As seen above, I have already demonstrated how a film can dismantle our biases, enlighten us from ignorance and overall, increase our tolerance for people who differ. Movies can unite us through display of ideology, and it’s not always the movies you would suspect. However, like any tool, movies can be used for mischief just as much as they can be used for enlightenment. And again, it’s not always the movies you would suspect.
Many of us have some recognition towards harmful stereotypes depicted in war movies. Hollywood is forever trying to justify US intervention on international soil as a humanitarian cause with their handsome and endless Chris-es dressed in camo, shooting terrorists and saving dusty brown kids. All this to distract from the truth of America’s warmongering.
Interestingly enough, one movie that tries to counteract this idea is Disney’s Captain Marvel which entails the ‘saviour’ aliens turning out to be the real aggressors against the ‘terrorist’ aliens all along.
There are also the movies that contain tropes on its own are not particularly harmful, but when such a trope is constantly repeated throughout other movies, it turns into a disturbing pattern that reflects a toxic perception from society.
What do the movies The Princess and The Frog, Spies in Disguise, and Soul all have in common? Apart from being animated, all three movies depict black characters spending most of the movie out of their own skins. If these three movies were just three movies amongst countless animated movies featuring POCs, then this trope would not be cause for concern.
Yet these movies are the movies that are lauded for their ‘representation’. One can’t help but wonder if these ‘represented’ characters have to be transformed into more palatable forms for the general public.
The final type movie I’d like to talk about is the ‘trojan horse’. Movies that present themselves outwardly as progressive and woke, with poisonous messages lurking within.
The Greatest Showman is often cited for depicting an interracial relationship within a setting where such a thing is considered taboo. It also has an overt message of accepting yourself for who you are with the smash hit song ‘This Is Me’. One goal of this movie is to ‘humanise freaks’, but if the movie thinks the term ‘freaks’ should be applied to anyone in the first place, it’s sorely mistaken. In essence, this movie justifies fraud, justifies Barnum’s superiority complex, justifies the dehumanization of people who are ‘other’, and belittles the struggle of racism with the cheesy adage ‘love conquers all’.

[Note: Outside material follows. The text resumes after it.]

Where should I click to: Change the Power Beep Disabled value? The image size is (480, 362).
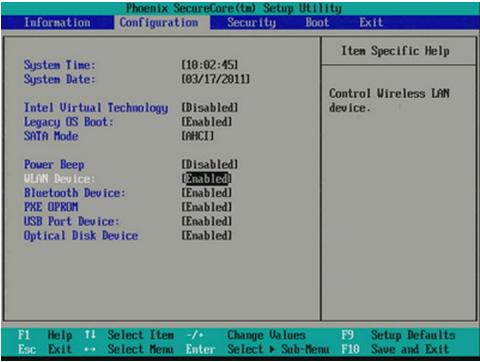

The movie seems to be implying that Zendaya’s doubts and fears of being with Zac Efron are all just in her head, giving very little legitimacy to how real and influential those fears are. Happiness cannot be found when you are practicing a belief within a society that opposes it. Ughyur Muslims, LGBT folk in conservative states, and POCs in racist societies, none of them can solve their problems by openly being themselves as they face a real risk of bodily harm. While I’m sure this movie is not trying to spread a careless attitude towards the dangers of racism, it certainly isn’t helping the cause as much as it thinks it is.
Movies are an artform, and more often than not, the screenwriter and director are trying to convey an idea to the audience. Every movie, from the latest MCU flick down to the most indie and low budgeted of horror films, is built on a theme. The people creating your entertainment believe in something, and their beliefs, conscious or not, colour in the work that they do.
It’s up to us, as the audience, to process these ideas, themes and beliefs with some level of knowledge and awareness in order to not be easily influenced in our perspectives of everyday life.
Anyone can start by taking the time to read reviews, watch video essays on Youtube and have meaningful discussions about the movie with friends and family. In this way, the time spent on entertainment becomes more than just hours wasted on empty calories and instead becomes educational, stretches the mind and builds social bonds.